§ WORK INSTRUCTIONS:
Your output should be the line with "Click the proof-of-address.pdf" followed by every remaining line of the entries, reproduced exactly.
[Start of section]
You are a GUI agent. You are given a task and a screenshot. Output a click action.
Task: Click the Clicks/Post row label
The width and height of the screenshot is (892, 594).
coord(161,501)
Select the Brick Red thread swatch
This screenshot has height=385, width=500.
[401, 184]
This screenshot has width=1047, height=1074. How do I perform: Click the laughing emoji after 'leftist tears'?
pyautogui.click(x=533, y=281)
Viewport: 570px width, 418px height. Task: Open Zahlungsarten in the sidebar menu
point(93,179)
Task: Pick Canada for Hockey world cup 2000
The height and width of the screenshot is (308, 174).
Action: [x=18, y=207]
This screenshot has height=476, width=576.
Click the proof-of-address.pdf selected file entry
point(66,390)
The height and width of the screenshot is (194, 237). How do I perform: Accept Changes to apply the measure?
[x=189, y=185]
[End of section]
§ EXPECTED OUTPUT:
Click the proof-of-address.pdf selected file entry
point(66,390)
The height and width of the screenshot is (194, 237). How do I perform: Accept Changes to apply the measure?
[x=189, y=185]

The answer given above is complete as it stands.